- What the exercise asks: Change "Instruction" to "Goal" throughout the records below, leaving everything else as it is.

- Recorded data:
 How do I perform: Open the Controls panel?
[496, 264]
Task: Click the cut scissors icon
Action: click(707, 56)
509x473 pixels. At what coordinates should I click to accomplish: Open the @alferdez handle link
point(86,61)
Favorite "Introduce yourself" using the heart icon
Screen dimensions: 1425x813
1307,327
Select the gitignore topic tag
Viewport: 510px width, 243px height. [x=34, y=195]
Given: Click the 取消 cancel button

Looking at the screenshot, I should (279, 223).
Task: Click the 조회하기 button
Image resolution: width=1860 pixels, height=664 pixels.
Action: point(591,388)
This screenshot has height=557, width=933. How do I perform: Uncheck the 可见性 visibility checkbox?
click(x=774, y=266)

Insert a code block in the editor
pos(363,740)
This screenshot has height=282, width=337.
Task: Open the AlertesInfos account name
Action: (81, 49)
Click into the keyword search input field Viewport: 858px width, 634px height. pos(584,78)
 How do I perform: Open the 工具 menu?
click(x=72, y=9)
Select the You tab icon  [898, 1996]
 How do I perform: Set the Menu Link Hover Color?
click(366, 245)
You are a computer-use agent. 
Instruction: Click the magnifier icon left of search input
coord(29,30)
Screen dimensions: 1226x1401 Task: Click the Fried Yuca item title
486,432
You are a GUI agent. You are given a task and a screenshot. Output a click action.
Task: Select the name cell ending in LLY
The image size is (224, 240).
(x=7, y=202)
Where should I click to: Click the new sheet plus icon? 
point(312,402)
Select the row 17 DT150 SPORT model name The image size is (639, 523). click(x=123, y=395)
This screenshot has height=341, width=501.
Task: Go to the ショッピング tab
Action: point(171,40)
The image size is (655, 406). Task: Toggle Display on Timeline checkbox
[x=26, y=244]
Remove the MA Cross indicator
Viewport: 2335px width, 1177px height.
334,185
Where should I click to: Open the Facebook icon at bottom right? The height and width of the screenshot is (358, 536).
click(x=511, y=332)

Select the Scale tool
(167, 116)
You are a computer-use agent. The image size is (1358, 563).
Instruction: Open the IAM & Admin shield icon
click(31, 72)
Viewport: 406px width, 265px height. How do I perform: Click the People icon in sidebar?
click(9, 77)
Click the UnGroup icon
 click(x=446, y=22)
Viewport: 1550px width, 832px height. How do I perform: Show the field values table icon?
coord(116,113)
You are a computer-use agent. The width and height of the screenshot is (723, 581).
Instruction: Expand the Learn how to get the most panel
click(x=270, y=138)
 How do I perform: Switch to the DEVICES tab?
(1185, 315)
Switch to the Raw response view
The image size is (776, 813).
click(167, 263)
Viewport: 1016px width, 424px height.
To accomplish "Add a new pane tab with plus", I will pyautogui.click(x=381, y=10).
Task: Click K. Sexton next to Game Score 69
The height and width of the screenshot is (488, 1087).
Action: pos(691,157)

- Output for this task:
 How do I perform: Open the Controls panel?
[496, 264]
Task: Click the cut scissors icon
Action: click(707, 56)
509x473 pixels. At what coordinates should I click to accomplish: Open the @alferdez handle link
point(86,61)
Favorite "Introduce yourself" using the heart icon
Screen dimensions: 1425x813
1307,327
Select the gitignore topic tag
Viewport: 510px width, 243px height. [x=34, y=195]
Given: Click the 取消 cancel button

Looking at the screenshot, I should (279, 223).
Task: Click the 조회하기 button
Image resolution: width=1860 pixels, height=664 pixels.
Action: point(591,388)
This screenshot has height=557, width=933. How do I perform: Uncheck the 可见性 visibility checkbox?
click(x=774, y=266)

Insert a code block in the editor
pos(363,740)
This screenshot has height=282, width=337.
Task: Open the AlertesInfos account name
Action: (81, 49)
Click into the keyword search input field Viewport: 858px width, 634px height. pos(584,78)
 How do I perform: Open the 工具 menu?
click(x=72, y=9)
Select the You tab icon  [898, 1996]
 How do I perform: Set the Menu Link Hover Color?
click(366, 245)
You are a computer-use agent. 
Goal: Click the magnifier icon left of search input
coord(29,30)
Screen dimensions: 1226x1401 Task: Click the Fried Yuca item title
486,432
You are a GUI agent. You are given a task and a screenshot. Output a click action.
Task: Select the name cell ending in LLY
The image size is (224, 240).
(x=7, y=202)
Where should I click to: Click the new sheet plus icon? 
point(312,402)
Select the row 17 DT150 SPORT model name The image size is (639, 523). click(x=123, y=395)
This screenshot has height=341, width=501.
Task: Go to the ショッピング tab
Action: point(171,40)
The image size is (655, 406). Task: Toggle Display on Timeline checkbox
[x=26, y=244]
Remove the MA Cross indicator
Viewport: 2335px width, 1177px height.
334,185
Where should I click to: Open the Facebook icon at bottom right? The height and width of the screenshot is (358, 536).
click(x=511, y=332)

Select the Scale tool
(167, 116)
You are a computer-use agent. The image size is (1358, 563).
Goal: Open the IAM & Admin shield icon
click(31, 72)
Viewport: 406px width, 265px height. How do I perform: Click the People icon in sidebar?
click(9, 77)
Click the UnGroup icon
 click(x=446, y=22)
Viewport: 1550px width, 832px height. How do I perform: Show the field values table icon?
coord(116,113)
You are a computer-use agent. The width and height of the screenshot is (723, 581).
Goal: Expand the Learn how to get the most panel
click(x=270, y=138)
 How do I perform: Switch to the DEVICES tab?
(1185, 315)
Switch to the Raw response view
The image size is (776, 813).
click(167, 263)
Viewport: 1016px width, 424px height.
To accomplish "Add a new pane tab with plus", I will pyautogui.click(x=381, y=10).
Task: Click K. Sexton next to Game Score 69
The height and width of the screenshot is (488, 1087).
Action: pos(691,157)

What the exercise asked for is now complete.